Nosso Senhor, como sabeis, dá-se em alimento para conservar em nós a vida da graça; além disso, pela união que este Sacramento estabelece entre as nossas almas e a Pessoa de Jesus - in me manet et ego in illo -, pela caridade que esta união alimenta, Jesus Cristo opera em nós aquela transformação que levava S. Paulo a dizer: «Vivo; não, já não sou eu quem vive, é Cristo que vive em mim». Eis a virtude própria deste inefável Sacramento.
Esta transformação, porém, admite para nós muitos graus e compreende múltiplas facetas. Não podemos realizá-la duma só vez; produz-se pouco a pouco, à medida que mais profundamente penetramos no conhecimento de Jesus Cristo e dos Seus estados, pois a Sua vida é o nosso modelo e a Sua perfeição o exemplo da nossa.
A piedosa contemplação dos mistérios de Jesus constitui para nós um dos elementos desta transfiguração. Já vô-lo disse: quando, por uma fé viva, nos pomos em contacto com Cristo, Ele produz em nós, pela virtude sempre eficaz da Sua santa Humanidade unida ao Verbo, aquela semelhança que é o sinal da nossa predestinação.
Se isto é verdade da simples contemplação dos mistérios, quanto mais profunda e extensa não será, 
neste caso, a ação de Jesus, quando habita em nossas almas pela Comunhão sacramental? A união maior e mais íntima que neste mundo podemos ter com Cristo é a mesma que se dá entre o alimento e aquele que o toma. Cristo dá-se para ser nosso alimento; mas, ao contrário do que sucede com o alimento corporal, nós é que somos assimilados por Ele; Jesus Cristo torna-se nossa vida.
O primeiro fruto do maná era sustentar; a graça própria da Eucaristia é igualmente manter a vida 
divina da alma, fazendo-nos participar da vida de Cristo.
Mas assim Como o «maná se adaptava aos desejos daqueles que o tomavam», assim também a vida que Jesus Cristo nos dá pela Comunhão é toda a Sua vida, que passa às nossas almas para ser o exemplar e a forma da nossa, para produzir em nós os diversos sentimentos do Coração de Jesus, para nos fazer imitar todas as virtudes que Ele praticou em Seus estados e derramar em nós as graças especiais que nos mereceu quando por nós viveu os Seus mistérios.

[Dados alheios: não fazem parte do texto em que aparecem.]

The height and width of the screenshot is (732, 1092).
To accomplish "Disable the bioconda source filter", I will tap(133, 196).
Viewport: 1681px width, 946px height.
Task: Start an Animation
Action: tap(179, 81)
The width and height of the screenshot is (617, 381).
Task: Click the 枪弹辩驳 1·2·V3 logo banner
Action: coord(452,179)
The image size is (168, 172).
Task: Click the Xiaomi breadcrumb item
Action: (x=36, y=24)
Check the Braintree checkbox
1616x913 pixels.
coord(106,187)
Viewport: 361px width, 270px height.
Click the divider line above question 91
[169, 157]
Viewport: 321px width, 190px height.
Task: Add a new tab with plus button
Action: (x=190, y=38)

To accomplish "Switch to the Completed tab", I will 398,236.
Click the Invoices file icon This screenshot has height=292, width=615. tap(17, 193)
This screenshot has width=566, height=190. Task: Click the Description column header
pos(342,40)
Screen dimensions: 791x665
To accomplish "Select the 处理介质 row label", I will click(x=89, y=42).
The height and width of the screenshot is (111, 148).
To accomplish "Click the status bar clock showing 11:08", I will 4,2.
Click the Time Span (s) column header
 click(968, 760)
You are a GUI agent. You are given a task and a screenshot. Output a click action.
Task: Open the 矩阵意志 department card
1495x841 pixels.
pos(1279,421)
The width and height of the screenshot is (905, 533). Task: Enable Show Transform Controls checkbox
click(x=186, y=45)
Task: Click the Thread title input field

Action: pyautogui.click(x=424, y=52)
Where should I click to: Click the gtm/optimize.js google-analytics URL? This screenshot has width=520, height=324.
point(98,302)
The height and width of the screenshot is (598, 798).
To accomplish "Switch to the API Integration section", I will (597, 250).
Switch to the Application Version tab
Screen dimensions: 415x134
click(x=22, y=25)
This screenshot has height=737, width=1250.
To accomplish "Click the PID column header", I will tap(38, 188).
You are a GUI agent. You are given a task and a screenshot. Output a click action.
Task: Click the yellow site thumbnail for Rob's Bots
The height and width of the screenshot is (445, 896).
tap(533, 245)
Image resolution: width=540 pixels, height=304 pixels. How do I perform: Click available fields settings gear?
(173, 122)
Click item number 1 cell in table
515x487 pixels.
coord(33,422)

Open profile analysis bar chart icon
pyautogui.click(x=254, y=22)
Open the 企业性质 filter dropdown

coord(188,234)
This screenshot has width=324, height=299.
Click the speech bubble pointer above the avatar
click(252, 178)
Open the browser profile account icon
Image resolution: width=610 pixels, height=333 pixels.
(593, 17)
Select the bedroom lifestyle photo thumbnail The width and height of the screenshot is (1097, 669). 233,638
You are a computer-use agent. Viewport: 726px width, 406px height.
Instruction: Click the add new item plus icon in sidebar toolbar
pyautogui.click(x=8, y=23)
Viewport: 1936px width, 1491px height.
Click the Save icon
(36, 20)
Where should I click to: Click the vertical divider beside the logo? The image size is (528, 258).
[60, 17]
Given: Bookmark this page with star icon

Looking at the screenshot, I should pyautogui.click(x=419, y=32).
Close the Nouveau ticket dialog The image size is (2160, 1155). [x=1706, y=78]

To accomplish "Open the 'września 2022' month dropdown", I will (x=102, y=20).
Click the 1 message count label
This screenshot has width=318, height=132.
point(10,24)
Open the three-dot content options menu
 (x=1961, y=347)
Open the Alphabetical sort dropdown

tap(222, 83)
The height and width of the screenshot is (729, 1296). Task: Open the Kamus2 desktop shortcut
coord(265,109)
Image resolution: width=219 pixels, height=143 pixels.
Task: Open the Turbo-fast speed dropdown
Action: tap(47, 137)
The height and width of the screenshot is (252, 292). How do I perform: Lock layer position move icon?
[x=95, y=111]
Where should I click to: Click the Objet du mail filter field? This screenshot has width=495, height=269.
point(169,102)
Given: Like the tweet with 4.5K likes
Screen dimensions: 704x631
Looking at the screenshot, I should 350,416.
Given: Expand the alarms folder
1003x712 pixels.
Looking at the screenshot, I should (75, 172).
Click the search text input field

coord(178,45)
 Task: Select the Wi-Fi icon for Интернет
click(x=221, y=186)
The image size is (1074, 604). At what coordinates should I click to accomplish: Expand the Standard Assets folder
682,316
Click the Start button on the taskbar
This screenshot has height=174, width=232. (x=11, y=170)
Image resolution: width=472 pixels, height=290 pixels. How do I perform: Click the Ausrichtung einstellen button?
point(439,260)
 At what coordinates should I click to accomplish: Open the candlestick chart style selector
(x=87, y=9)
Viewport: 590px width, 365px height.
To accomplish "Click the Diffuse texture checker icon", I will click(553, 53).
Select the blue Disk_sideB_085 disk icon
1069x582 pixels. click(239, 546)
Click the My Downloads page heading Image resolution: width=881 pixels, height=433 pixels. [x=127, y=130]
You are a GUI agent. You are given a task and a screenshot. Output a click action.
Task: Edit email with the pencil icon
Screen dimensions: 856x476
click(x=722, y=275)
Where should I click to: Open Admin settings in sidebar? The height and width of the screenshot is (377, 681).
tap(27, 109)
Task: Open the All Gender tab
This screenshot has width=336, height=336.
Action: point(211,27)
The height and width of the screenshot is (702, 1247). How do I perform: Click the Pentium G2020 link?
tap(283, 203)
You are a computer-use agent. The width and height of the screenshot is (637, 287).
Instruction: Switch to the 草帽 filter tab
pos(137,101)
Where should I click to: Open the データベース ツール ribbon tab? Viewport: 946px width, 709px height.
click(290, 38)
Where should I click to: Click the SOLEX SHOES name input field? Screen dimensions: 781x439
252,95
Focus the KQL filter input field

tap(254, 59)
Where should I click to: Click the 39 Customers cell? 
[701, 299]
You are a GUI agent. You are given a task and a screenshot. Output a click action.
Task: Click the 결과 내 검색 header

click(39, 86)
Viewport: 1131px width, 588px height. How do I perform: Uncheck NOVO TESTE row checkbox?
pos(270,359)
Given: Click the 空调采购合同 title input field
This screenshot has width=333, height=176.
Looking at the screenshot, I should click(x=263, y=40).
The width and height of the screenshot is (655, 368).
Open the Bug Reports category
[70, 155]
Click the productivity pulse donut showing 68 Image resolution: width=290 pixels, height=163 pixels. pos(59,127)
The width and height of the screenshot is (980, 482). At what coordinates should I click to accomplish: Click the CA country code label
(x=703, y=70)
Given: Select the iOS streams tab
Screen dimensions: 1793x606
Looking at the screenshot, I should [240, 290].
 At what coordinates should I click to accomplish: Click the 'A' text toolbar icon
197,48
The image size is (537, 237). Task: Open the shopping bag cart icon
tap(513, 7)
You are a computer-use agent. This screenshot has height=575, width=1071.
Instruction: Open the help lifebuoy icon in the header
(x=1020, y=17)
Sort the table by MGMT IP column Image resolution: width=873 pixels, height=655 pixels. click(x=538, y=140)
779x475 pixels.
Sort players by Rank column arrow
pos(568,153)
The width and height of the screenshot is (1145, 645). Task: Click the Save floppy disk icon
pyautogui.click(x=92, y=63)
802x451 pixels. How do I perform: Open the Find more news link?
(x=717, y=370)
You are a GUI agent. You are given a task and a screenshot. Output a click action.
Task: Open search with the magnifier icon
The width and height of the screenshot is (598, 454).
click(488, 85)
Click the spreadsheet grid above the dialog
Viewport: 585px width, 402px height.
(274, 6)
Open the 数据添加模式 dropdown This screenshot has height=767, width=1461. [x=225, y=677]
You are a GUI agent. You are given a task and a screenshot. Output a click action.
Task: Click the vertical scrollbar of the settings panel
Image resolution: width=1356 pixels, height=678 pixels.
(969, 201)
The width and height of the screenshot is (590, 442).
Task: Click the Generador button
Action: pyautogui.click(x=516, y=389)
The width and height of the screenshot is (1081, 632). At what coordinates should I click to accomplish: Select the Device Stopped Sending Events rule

Não percamos nunca de vista que sob as espécies eucarísticas está tão somente a substância do corpo
glorioso de Jesus, tal qual está agora no Céu, e não como estava, por exemplo, no presépio de Belém.
Mas, quando o Pai contempla o Filho nos esplendores celestes, que vê n'Ele? Vê Aquele que por amor de nós viveu sobre a terra trinta e três anos; vê tudo quanto aquela vida mortal conteve de mistérios, e as satisfações e merecimentos de que estes mistérios foram origem; vê a glória que este Filho Lhe deu, vivendo cada um deles. Em cada um desses mistérios vê ainda e sempre o mesmo Filho das Suas complacências, conquanto Jesus Cristo esteja agora sentado à Sua direita no estado glorioso.
Do mesmo modo, Aquele que recebemos é Jesus que nasceu de Maria, viveu em Nazaré, pregou aos judeus da Palestina; é o bom Samaritano; é Aquele que curou os doentes, livrou Madalena do demônio e ressuscitou Lázaro; é Aquele que, cansado, dormia no barco; é Aquele que agonizava, esmagado pela angústia; é Aquele que foi crucificado no Calvário; é o glorioso ressuscitado do túmulo, o misterioso peregrino de Emaús que se dá "a conhecer na fração do pão »; é Aquele que subiu aos céus, à direita do Pai; é o Pontífice eterno, sempre vivo, que sem cessar intercede por nós.
Todos estes estados da vida de Jesus, com as suas propriedades, com o seu espírito, com os seus méritos e virtude no-los dá a Comunhão; sob a diversidade dos estados e variedades dos mistérios, perpetua-se a identidade da pessoa que os viveu e agora vive eternamente no céu.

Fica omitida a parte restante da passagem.